Piercing an empty tank

  • Walther P99 (9mm): Kari hit the tank dead on, but the bullet bounced off steel case, leaving only a dent
  • Shotgun: the shotgun pierced the front of the tank but was unable to exit the other side
  • .30-06: the bullet easily pierced both sides

The Bond myth was already busted as there is no way that Bond could have made the tank explode with a 9mm.

Exploding a tank

They went with the .30-06 as it was able to pierce both sides of the propane tank. They staked the tank to the ground with Buster standing 20 feet away.

  • .30-06 bullet: Kari hit the tank and gas came gushing out, but there was no explosion.
  • Tracer rounds: Tracer rounds were more likely to ignite the tank, though their expert figured that they may need two rounds: the first to pierce the tank and the second to ignite. Despite hitting the tank with multiple rounds, it still did not explode.

Kari: “That’s it, I am so over bullets. We even tried a tracer round, which is basically a bullet on fire, and we couldn’t get any explosion out of a propane tank.”

  • Explosives: They switched to explosives to guarantee a James Bond ending. With Buster positioned 20 feet away, they exploded the propane tank into a huge ball of flame. The flames briefly engulfed Buster, but he actually stayed together.
  • Gattling mini-gun (50 rounds/second) with incendiary rounds: They still wanted to show a tank explosion by bullet, so they went out the Jamie’s secret location to get access to incendiary rounds, which are illegal in California. Grant had little trouble blowing up the propane tank under the hail of bullets from the mini-gun.


Speed Boat Survival

Myth: You can jump a car-on-levee in a speedboat and drive away

See also: Jumping a Gorge/Movie Myths

In Live and Let Die, Bond was chased by henchmen through the Louisiana Bayou. He evades his pursuers by jumping his speedboat up the side of a levee and over a car. The movie stuntmen used 17 boats and did around 100 practice runs to pull off the stunt in the movie.

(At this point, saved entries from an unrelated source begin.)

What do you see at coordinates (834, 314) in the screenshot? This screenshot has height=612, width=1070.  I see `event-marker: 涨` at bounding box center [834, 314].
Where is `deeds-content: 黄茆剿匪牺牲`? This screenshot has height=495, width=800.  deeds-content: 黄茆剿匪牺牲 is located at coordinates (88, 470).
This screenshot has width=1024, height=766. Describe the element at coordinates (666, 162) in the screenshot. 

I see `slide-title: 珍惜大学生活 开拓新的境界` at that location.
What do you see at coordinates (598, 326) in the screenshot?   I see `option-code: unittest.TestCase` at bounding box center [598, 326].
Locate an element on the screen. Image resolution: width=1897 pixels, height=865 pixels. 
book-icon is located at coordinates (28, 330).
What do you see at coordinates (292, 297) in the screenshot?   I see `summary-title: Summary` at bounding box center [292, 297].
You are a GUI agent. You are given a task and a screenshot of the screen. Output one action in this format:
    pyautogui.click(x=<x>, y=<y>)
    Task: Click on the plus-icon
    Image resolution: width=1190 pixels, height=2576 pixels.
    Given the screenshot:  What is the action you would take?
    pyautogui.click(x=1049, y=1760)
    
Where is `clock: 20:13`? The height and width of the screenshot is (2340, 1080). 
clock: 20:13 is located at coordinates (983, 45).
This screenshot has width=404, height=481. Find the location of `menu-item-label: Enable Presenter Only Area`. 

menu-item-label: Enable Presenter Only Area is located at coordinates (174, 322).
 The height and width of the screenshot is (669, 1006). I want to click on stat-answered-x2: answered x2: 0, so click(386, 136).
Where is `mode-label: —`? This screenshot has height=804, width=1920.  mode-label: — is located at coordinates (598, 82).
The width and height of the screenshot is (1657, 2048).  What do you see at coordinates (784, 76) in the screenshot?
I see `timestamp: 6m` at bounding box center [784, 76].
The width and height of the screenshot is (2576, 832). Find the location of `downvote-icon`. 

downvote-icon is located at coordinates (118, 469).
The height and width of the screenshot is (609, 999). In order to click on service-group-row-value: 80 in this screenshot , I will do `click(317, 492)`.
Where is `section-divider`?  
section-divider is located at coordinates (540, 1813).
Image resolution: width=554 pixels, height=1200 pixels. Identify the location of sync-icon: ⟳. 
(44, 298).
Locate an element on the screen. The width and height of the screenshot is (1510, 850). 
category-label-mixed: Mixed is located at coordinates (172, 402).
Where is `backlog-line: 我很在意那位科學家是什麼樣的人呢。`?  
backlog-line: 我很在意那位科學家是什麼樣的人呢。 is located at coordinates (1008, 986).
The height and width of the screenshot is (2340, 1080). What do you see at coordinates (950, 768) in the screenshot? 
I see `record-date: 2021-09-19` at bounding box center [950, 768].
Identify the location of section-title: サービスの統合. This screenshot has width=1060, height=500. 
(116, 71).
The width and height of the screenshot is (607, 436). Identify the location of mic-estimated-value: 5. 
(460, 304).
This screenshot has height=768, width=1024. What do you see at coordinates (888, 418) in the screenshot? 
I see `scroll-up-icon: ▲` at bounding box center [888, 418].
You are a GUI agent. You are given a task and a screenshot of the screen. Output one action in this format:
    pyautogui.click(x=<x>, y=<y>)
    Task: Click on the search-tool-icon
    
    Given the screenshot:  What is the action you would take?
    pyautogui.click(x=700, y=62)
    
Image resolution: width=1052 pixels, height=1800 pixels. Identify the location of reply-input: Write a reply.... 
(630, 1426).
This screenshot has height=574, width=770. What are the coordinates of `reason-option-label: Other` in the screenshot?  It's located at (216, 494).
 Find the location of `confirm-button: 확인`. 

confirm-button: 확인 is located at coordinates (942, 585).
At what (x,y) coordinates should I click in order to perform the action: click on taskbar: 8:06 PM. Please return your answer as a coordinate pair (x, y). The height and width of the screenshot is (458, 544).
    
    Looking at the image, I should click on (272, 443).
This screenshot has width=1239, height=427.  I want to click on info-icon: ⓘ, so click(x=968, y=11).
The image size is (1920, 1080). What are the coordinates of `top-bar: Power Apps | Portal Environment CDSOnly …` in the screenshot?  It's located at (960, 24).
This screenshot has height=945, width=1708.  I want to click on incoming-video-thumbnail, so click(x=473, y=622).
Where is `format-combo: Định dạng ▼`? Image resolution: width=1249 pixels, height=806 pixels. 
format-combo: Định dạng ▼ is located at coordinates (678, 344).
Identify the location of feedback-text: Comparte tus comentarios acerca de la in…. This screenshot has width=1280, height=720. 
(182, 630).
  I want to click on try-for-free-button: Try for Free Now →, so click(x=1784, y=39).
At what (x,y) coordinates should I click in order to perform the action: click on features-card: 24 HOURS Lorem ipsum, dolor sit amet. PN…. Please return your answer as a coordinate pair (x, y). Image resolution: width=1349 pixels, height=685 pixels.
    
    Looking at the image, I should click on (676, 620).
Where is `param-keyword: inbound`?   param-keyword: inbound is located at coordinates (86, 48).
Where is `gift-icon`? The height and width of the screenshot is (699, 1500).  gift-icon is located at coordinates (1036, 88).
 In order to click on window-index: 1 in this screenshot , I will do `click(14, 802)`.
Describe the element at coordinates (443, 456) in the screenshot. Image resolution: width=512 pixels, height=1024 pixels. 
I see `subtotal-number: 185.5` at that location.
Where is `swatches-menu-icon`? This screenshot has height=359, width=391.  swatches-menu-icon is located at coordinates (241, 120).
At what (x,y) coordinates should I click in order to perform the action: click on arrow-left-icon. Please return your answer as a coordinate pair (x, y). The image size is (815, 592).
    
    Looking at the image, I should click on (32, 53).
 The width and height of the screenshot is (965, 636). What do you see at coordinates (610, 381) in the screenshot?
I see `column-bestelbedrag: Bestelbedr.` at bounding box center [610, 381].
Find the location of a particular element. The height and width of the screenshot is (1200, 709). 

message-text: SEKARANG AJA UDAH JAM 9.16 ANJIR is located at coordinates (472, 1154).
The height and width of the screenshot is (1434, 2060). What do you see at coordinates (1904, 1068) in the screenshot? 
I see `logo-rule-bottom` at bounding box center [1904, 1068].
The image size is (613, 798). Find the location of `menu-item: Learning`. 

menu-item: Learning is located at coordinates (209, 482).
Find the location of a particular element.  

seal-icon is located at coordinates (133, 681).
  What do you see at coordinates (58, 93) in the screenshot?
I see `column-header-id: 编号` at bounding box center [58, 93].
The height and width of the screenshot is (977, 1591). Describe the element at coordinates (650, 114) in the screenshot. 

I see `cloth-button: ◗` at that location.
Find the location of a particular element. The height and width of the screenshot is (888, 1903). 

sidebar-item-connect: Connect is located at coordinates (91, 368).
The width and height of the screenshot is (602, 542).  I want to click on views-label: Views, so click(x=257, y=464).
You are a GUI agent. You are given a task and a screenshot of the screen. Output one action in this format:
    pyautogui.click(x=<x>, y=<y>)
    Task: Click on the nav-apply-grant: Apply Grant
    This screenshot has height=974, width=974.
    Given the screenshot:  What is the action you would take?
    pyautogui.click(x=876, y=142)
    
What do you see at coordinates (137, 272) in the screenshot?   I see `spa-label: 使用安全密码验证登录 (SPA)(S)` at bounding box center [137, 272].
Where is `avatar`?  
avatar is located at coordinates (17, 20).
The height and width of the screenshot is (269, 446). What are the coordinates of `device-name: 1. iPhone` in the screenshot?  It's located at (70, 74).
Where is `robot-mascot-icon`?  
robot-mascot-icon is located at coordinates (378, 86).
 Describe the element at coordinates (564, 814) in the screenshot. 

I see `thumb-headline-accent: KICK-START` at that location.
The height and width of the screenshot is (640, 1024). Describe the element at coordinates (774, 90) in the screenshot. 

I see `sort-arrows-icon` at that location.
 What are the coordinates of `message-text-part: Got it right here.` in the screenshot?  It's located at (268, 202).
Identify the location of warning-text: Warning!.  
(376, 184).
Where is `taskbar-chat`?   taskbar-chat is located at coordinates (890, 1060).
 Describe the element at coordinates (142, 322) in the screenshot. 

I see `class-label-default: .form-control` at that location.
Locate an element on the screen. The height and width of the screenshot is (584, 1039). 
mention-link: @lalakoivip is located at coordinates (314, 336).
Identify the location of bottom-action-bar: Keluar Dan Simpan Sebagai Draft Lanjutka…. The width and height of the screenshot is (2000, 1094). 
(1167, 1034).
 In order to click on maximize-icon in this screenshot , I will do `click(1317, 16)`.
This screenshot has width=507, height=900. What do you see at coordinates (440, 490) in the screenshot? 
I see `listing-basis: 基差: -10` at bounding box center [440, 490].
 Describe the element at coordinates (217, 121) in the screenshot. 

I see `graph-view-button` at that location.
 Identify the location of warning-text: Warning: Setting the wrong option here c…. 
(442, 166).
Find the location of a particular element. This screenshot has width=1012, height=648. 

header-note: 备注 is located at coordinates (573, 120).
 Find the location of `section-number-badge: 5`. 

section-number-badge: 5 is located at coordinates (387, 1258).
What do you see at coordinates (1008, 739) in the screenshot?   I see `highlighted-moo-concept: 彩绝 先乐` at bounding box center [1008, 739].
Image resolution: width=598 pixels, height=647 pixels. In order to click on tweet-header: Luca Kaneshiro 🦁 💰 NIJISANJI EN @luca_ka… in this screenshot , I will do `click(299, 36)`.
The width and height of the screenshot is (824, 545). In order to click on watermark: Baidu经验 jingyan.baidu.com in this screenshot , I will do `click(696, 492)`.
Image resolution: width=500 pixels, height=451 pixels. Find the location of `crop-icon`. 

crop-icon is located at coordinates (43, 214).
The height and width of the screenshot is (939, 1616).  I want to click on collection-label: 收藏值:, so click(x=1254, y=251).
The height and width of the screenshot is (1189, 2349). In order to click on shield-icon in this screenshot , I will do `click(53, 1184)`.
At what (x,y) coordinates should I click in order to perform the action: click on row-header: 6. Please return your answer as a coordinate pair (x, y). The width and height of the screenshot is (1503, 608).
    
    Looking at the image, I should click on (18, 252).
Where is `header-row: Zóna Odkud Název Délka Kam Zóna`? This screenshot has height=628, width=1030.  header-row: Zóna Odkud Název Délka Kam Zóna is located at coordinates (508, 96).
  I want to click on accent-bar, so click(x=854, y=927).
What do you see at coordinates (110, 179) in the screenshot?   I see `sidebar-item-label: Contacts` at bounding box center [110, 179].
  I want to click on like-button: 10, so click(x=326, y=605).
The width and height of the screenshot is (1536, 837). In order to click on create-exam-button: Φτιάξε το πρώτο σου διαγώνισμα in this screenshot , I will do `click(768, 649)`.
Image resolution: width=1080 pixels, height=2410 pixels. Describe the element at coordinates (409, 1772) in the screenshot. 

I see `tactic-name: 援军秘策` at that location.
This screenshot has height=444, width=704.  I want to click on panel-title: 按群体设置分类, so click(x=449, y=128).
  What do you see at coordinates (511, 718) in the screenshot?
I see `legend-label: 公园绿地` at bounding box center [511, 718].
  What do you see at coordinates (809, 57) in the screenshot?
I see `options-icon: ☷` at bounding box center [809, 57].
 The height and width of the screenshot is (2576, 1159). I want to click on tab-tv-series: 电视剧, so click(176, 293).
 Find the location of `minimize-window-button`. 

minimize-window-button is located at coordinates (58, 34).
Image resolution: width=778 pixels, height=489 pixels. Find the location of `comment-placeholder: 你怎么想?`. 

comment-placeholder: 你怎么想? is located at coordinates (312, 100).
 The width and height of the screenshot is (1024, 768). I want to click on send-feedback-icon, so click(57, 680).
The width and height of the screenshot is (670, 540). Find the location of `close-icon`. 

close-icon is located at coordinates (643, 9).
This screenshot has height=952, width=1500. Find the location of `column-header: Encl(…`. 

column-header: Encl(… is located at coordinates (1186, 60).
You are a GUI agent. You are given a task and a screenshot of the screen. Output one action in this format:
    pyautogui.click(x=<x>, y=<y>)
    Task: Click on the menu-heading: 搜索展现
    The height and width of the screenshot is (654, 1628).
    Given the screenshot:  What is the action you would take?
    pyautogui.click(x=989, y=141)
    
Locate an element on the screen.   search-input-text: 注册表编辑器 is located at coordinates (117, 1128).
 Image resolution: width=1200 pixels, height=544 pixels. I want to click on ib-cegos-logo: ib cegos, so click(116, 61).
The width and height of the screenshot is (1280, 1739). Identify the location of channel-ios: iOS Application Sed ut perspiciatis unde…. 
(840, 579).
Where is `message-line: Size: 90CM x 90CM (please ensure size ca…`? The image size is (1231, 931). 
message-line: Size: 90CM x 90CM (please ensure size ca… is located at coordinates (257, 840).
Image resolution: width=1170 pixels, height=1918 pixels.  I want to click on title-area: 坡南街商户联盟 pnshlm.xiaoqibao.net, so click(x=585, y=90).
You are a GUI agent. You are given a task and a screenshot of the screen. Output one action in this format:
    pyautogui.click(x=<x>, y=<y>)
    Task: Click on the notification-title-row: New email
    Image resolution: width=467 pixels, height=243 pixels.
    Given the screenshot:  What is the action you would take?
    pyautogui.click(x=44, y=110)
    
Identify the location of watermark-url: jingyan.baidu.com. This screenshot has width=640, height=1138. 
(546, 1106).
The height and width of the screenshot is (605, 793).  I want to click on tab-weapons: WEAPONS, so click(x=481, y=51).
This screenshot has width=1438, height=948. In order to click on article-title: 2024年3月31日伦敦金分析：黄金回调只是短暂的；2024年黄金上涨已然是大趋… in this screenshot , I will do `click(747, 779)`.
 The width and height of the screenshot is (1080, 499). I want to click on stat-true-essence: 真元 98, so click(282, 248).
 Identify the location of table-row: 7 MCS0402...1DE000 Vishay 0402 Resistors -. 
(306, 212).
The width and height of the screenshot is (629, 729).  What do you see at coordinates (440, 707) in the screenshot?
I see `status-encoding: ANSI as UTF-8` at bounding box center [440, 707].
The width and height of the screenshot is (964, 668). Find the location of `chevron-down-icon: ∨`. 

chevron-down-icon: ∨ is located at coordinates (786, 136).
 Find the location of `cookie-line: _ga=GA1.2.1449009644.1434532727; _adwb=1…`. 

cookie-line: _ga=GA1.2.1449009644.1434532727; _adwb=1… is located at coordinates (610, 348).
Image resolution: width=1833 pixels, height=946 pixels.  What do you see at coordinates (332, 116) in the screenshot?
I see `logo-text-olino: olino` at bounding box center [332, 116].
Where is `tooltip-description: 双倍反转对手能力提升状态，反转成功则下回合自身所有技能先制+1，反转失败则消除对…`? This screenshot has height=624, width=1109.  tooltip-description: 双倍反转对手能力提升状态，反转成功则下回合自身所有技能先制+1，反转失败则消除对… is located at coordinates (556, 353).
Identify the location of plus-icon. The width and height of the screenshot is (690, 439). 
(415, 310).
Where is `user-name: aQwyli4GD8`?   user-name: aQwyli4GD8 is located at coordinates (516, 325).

Adam built a mini-Bayou using 2x4s, plywood, and a tarp. They used a small steel girder piece to replicate the side of the levee. Although Bond used the levee as a ramp, Adam noted that they don’t have a levee… and the stunt was probably done with a ramp anyways. Adam had a lot of problems controlling the small scale speedboat model, which would be a concern when they did the actual test.

Full-size test setup

Jamie and Adam went out to Lake Yosemite with with a replica boat, a chase boat, and painter’s scaffolding to give this Bond myth a shot. They only had one shot at the jump, so aim was critical.


  • Boat: near-replica of the 1973 Glasstron GT 150 that James Bond used in Live and Let Die. This time, Adam did the remote control wiring on the speedboat (steering wheel and throttle servos).
  • Ramp: 18 degree ramp built out of painter’s scaffolding
  • Cop car on barge

Adam steered the speedboat from a chase boat. As they approached the ramp their chase boat fell off-center and Adam wasn’t able to gauge the path to the ramp properly. The boat hit the ramp slightly to the side, which caused it to launch into the air, back flip and land upside down in the water.

They were surprised to see that the boat was still in good condition with the hull intact. With a second (or maybe more) chance at the test, they hypothesized that they could actually pull of the requirements of the myth.